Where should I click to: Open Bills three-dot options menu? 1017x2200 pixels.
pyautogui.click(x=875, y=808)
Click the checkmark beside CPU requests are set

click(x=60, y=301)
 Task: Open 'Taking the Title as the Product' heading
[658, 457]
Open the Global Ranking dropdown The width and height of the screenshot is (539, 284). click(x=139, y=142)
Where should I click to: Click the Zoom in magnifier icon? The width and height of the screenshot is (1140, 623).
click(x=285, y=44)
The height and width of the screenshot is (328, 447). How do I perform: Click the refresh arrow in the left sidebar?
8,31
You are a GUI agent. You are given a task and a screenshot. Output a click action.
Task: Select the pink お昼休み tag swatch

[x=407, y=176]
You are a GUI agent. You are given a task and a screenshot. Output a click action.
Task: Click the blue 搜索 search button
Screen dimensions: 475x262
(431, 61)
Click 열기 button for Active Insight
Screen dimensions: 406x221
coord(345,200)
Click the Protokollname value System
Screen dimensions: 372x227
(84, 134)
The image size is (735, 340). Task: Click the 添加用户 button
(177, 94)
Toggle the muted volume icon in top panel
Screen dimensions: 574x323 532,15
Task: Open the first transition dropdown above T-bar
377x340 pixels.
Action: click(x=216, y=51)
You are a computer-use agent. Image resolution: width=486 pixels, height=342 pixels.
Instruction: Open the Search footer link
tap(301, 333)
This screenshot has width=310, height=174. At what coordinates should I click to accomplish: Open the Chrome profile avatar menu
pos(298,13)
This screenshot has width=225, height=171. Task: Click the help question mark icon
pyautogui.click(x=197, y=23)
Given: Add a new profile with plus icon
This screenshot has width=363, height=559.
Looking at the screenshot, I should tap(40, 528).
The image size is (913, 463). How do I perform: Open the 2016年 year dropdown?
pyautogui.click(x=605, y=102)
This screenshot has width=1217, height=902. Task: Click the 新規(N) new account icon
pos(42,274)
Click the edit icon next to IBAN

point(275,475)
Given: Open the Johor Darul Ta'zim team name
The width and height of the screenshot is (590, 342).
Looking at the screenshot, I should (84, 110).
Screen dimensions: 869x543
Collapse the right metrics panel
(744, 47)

******************************

_YOUR INSTRUCTIONS:_ Write out the listing once more, matching it exactly.

_EXPECTED ANSWER:_
Where should I click to: Open Bills three-dot options menu? 1017x2200 pixels.
pyautogui.click(x=875, y=808)
Click the checkmark beside CPU requests are set

click(x=60, y=301)
 Task: Open 'Taking the Title as the Product' heading
[658, 457]
Open the Global Ranking dropdown The width and height of the screenshot is (539, 284). click(x=139, y=142)
Where should I click to: Click the Zoom in magnifier icon? The width and height of the screenshot is (1140, 623).
click(x=285, y=44)
The height and width of the screenshot is (328, 447). How do I perform: Click the refresh arrow in the left sidebar?
8,31
You are a GUI agent. You are given a task and a screenshot. Output a click action.
Task: Select the pink お昼休み tag swatch

[x=407, y=176]
You are a GUI agent. You are given a task and a screenshot. Output a click action.
Task: Click the blue 搜索 search button
Screen dimensions: 475x262
(431, 61)
Click 열기 button for Active Insight
Screen dimensions: 406x221
coord(345,200)
Click the Protokollname value System
Screen dimensions: 372x227
(84, 134)
The image size is (735, 340). Task: Click the 添加用户 button
(177, 94)
Toggle the muted volume icon in top panel
Screen dimensions: 574x323 532,15
Task: Open the first transition dropdown above T-bar
377x340 pixels.
Action: click(x=216, y=51)
You are a computer-use agent. Image resolution: width=486 pixels, height=342 pixels.
Instruction: Open the Search footer link
tap(301, 333)
This screenshot has width=310, height=174. At what coordinates should I click to accomplish: Open the Chrome profile avatar menu
pos(298,13)
This screenshot has width=225, height=171. Task: Click the help question mark icon
pyautogui.click(x=197, y=23)
Given: Add a new profile with plus icon
This screenshot has width=363, height=559.
Looking at the screenshot, I should tap(40, 528).
The image size is (913, 463). How do I perform: Open the 2016年 year dropdown?
pyautogui.click(x=605, y=102)
This screenshot has width=1217, height=902. Task: Click the 新規(N) new account icon
pos(42,274)
Click the edit icon next to IBAN

point(275,475)
Given: Open the Johor Darul Ta'zim team name
The width and height of the screenshot is (590, 342).
Looking at the screenshot, I should (84, 110).
Screen dimensions: 869x543
Collapse the right metrics panel
(744, 47)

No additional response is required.